### Available records ###

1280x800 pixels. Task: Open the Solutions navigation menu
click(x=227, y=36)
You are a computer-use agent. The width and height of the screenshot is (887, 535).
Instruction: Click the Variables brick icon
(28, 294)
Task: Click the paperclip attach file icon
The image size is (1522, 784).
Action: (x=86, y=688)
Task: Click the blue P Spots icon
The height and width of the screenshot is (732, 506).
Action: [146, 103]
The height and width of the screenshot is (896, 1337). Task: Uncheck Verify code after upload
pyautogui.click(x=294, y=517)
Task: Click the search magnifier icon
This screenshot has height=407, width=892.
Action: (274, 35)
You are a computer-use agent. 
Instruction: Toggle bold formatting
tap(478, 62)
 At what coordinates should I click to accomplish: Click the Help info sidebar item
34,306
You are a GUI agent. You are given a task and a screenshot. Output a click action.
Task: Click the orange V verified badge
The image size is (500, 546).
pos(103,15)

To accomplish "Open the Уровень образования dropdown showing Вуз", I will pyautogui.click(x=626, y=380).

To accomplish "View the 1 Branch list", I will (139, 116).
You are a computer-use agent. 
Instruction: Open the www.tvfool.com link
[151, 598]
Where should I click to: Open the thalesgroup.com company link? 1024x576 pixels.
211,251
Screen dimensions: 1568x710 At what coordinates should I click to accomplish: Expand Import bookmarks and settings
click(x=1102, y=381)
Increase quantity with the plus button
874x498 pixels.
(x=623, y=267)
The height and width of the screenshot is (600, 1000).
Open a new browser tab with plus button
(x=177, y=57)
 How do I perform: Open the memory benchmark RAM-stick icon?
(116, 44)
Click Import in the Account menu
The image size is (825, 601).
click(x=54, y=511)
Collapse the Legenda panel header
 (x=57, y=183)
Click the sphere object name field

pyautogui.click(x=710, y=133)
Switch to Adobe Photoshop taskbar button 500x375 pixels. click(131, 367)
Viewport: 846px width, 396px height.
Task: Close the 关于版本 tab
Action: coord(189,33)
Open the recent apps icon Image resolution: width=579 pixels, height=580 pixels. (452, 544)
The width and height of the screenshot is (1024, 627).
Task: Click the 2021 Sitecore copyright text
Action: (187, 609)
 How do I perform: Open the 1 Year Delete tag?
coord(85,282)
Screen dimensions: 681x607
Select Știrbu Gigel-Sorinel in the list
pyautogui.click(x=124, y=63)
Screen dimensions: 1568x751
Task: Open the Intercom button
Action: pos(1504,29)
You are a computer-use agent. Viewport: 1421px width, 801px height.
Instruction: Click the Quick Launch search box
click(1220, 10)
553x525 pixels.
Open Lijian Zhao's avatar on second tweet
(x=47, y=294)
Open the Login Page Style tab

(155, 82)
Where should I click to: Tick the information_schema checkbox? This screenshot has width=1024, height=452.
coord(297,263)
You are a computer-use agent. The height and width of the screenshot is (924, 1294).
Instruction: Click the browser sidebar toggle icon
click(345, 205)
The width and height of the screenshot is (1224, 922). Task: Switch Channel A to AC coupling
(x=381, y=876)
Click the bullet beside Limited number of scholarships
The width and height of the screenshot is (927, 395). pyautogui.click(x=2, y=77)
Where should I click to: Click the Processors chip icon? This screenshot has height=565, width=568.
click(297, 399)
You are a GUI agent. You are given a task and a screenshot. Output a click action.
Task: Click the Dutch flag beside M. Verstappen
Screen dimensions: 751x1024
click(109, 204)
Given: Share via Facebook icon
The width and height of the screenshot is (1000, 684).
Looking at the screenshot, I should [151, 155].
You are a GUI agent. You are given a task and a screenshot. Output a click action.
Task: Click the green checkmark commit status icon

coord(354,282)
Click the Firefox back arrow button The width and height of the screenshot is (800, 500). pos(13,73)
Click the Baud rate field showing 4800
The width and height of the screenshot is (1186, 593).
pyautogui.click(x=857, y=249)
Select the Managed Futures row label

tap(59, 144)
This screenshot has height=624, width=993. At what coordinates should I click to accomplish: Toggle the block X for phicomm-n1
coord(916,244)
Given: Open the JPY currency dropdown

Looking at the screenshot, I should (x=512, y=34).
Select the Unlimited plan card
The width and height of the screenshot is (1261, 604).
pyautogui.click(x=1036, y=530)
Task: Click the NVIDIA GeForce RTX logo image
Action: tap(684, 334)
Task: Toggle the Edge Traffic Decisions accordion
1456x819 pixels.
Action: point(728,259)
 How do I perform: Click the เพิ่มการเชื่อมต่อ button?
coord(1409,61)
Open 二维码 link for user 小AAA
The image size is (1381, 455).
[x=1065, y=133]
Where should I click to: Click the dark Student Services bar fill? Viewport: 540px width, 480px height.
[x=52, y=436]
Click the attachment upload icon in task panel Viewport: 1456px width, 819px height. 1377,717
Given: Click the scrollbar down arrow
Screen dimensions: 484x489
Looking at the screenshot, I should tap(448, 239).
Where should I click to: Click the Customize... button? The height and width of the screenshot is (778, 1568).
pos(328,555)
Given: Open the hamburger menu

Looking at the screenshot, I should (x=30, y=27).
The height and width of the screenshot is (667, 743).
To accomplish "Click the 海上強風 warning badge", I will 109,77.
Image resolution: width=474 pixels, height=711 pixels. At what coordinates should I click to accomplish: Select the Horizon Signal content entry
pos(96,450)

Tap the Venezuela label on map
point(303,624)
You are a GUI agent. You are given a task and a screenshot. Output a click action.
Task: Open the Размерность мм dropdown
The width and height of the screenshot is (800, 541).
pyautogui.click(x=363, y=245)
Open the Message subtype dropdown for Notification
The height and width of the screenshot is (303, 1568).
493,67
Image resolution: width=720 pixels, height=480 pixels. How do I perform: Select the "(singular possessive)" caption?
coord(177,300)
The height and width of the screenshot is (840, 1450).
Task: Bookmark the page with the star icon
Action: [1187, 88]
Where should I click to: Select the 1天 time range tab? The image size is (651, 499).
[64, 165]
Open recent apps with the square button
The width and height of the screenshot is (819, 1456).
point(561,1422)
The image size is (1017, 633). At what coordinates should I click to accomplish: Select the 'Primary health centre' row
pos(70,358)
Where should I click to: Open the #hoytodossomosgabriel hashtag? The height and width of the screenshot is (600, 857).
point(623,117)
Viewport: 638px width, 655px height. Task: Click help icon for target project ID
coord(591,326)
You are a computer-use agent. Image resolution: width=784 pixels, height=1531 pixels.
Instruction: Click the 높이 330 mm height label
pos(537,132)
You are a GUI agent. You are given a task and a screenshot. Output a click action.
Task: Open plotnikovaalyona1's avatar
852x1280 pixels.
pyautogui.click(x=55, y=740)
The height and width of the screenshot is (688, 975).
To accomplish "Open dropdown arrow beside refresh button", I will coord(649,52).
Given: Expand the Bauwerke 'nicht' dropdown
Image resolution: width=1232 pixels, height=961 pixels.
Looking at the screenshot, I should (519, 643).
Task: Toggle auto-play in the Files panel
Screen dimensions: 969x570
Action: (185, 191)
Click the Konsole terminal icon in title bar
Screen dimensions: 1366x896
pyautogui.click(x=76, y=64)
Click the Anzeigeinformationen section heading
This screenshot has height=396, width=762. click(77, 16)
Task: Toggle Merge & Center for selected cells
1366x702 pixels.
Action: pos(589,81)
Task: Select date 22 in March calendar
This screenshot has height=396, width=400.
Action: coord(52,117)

###

> Directions:
Copy out the entries in full, exactly as they appear.

> Solution for this exercise:
1280x800 pixels. Task: Open the Solutions navigation menu
click(x=227, y=36)
You are a computer-use agent. The width and height of the screenshot is (887, 535).
Instruction: Click the Variables brick icon
(28, 294)
Task: Click the paperclip attach file icon
The image size is (1522, 784).
Action: (x=86, y=688)
Task: Click the blue P Spots icon
The height and width of the screenshot is (732, 506).
Action: [146, 103]
The height and width of the screenshot is (896, 1337). Task: Uncheck Verify code after upload
pyautogui.click(x=294, y=517)
Task: Click the search magnifier icon
This screenshot has height=407, width=892.
Action: (274, 35)
You are a computer-use agent. 
Instruction: Toggle bold formatting
tap(478, 62)
 At what coordinates should I click to accomplish: Click the Help info sidebar item
34,306
You are a GUI agent. You are given a task and a screenshot. Output a click action.
Task: Click the orange V verified badge
The image size is (500, 546).
pos(103,15)

To accomplish "Open the Уровень образования dropdown showing Вуз", I will pyautogui.click(x=626, y=380).

To accomplish "View the 1 Branch list", I will (139, 116).
You are a computer-use agent. 
Instruction: Open the www.tvfool.com link
[151, 598]
Where should I click to: Open the thalesgroup.com company link? 1024x576 pixels.
211,251
Screen dimensions: 1568x710 At what coordinates should I click to accomplish: Expand Import bookmarks and settings
click(x=1102, y=381)
Increase quantity with the plus button
874x498 pixels.
(x=623, y=267)
The height and width of the screenshot is (600, 1000).
Open a new browser tab with plus button
(x=177, y=57)
 How do I perform: Open the memory benchmark RAM-stick icon?
(116, 44)
Click Import in the Account menu
The image size is (825, 601).
click(x=54, y=511)
Collapse the Legenda panel header
 (x=57, y=183)
Click the sphere object name field

pyautogui.click(x=710, y=133)
Switch to Adobe Photoshop taskbar button 500x375 pixels. click(131, 367)
Viewport: 846px width, 396px height.
Task: Close the 关于版本 tab
Action: coord(189,33)
Open the recent apps icon Image resolution: width=579 pixels, height=580 pixels. (452, 544)
The width and height of the screenshot is (1024, 627).
Task: Click the 2021 Sitecore copyright text
Action: (187, 609)
 How do I perform: Open the 1 Year Delete tag?
coord(85,282)
Screen dimensions: 681x607
Select Știrbu Gigel-Sorinel in the list
pyautogui.click(x=124, y=63)
Screen dimensions: 1568x751
Task: Open the Intercom button
Action: pos(1504,29)
You are a computer-use agent. Viewport: 1421px width, 801px height.
Instruction: Click the Quick Launch search box
click(1220, 10)
553x525 pixels.
Open Lijian Zhao's avatar on second tweet
(x=47, y=294)
Open the Login Page Style tab

(155, 82)
Where should I click to: Tick the information_schema checkbox? This screenshot has width=1024, height=452.
coord(297,263)
You are a computer-use agent. The height and width of the screenshot is (924, 1294).
Instruction: Click the browser sidebar toggle icon
click(345, 205)
The width and height of the screenshot is (1224, 922). Task: Switch Channel A to AC coupling
(x=381, y=876)
Click the bullet beside Limited number of scholarships
The width and height of the screenshot is (927, 395). pyautogui.click(x=2, y=77)
Where should I click to: Click the Processors chip icon? This screenshot has height=565, width=568.
click(297, 399)
You are a GUI agent. You are given a task and a screenshot. Output a click action.
Task: Click the Dutch flag beside M. Verstappen
Screen dimensions: 751x1024
click(109, 204)
Given: Share via Facebook icon
The width and height of the screenshot is (1000, 684).
Looking at the screenshot, I should [151, 155].
You are a GUI agent. You are given a task and a screenshot. Output a click action.
Task: Click the green checkmark commit status icon

coord(354,282)
Click the Firefox back arrow button The width and height of the screenshot is (800, 500). pos(13,73)
Click the Baud rate field showing 4800
The width and height of the screenshot is (1186, 593).
pyautogui.click(x=857, y=249)
Select the Managed Futures row label

tap(59, 144)
This screenshot has height=624, width=993. At what coordinates should I click to accomplish: Toggle the block X for phicomm-n1
coord(916,244)
Given: Open the JPY currency dropdown

Looking at the screenshot, I should (x=512, y=34).
Select the Unlimited plan card
The width and height of the screenshot is (1261, 604).
pyautogui.click(x=1036, y=530)
Task: Click the NVIDIA GeForce RTX logo image
Action: tap(684, 334)
Task: Toggle the Edge Traffic Decisions accordion
1456x819 pixels.
Action: point(728,259)
 How do I perform: Click the เพิ่มการเชื่อมต่อ button?
coord(1409,61)
Open 二维码 link for user 小AAA
The image size is (1381, 455).
[x=1065, y=133]
Where should I click to: Click the dark Student Services bar fill? Viewport: 540px width, 480px height.
[x=52, y=436]
Click the attachment upload icon in task panel Viewport: 1456px width, 819px height. 1377,717
Given: Click the scrollbar down arrow
Screen dimensions: 484x489
Looking at the screenshot, I should tap(448, 239).
Where should I click to: Click the Customize... button? The height and width of the screenshot is (778, 1568).
pos(328,555)
Given: Open the hamburger menu

Looking at the screenshot, I should (x=30, y=27).
The height and width of the screenshot is (667, 743).
To accomplish "Click the 海上強風 warning badge", I will 109,77.
Image resolution: width=474 pixels, height=711 pixels. At what coordinates should I click to accomplish: Select the Horizon Signal content entry
pos(96,450)

Tap the Venezuela label on map
point(303,624)
You are a GUI agent. You are given a task and a screenshot. Output a click action.
Task: Open the Размерность мм dropdown
The width and height of the screenshot is (800, 541).
pyautogui.click(x=363, y=245)
Open the Message subtype dropdown for Notification
The height and width of the screenshot is (303, 1568).
493,67
Image resolution: width=720 pixels, height=480 pixels. How do I perform: Select the "(singular possessive)" caption?
coord(177,300)
The height and width of the screenshot is (840, 1450).
Task: Bookmark the page with the star icon
Action: [1187, 88]
Where should I click to: Select the 1天 time range tab? The image size is (651, 499).
[64, 165]
Open recent apps with the square button
The width and height of the screenshot is (819, 1456).
point(561,1422)
The image size is (1017, 633). At what coordinates should I click to accomplish: Select the 'Primary health centre' row
pos(70,358)
Where should I click to: Open the #hoytodossomosgabriel hashtag? The height and width of the screenshot is (600, 857).
point(623,117)
Viewport: 638px width, 655px height. Task: Click help icon for target project ID
coord(591,326)
You are a computer-use agent. Image resolution: width=784 pixels, height=1531 pixels.
Instruction: Click the 높이 330 mm height label
pos(537,132)
You are a GUI agent. You are given a task and a screenshot. Output a click action.
Task: Open plotnikovaalyona1's avatar
852x1280 pixels.
pyautogui.click(x=55, y=740)
The height and width of the screenshot is (688, 975).
To accomplish "Open dropdown arrow beside refresh button", I will coord(649,52).
Given: Expand the Bauwerke 'nicht' dropdown
Image resolution: width=1232 pixels, height=961 pixels.
Looking at the screenshot, I should (519, 643).
Task: Toggle auto-play in the Files panel
Screen dimensions: 969x570
Action: (185, 191)
Click the Konsole terminal icon in title bar
Screen dimensions: 1366x896
pyautogui.click(x=76, y=64)
Click the Anzeigeinformationen section heading
This screenshot has height=396, width=762. click(77, 16)
Task: Toggle Merge & Center for selected cells
1366x702 pixels.
Action: pos(589,81)
Task: Select date 22 in March calendar
This screenshot has height=396, width=400.
Action: coord(52,117)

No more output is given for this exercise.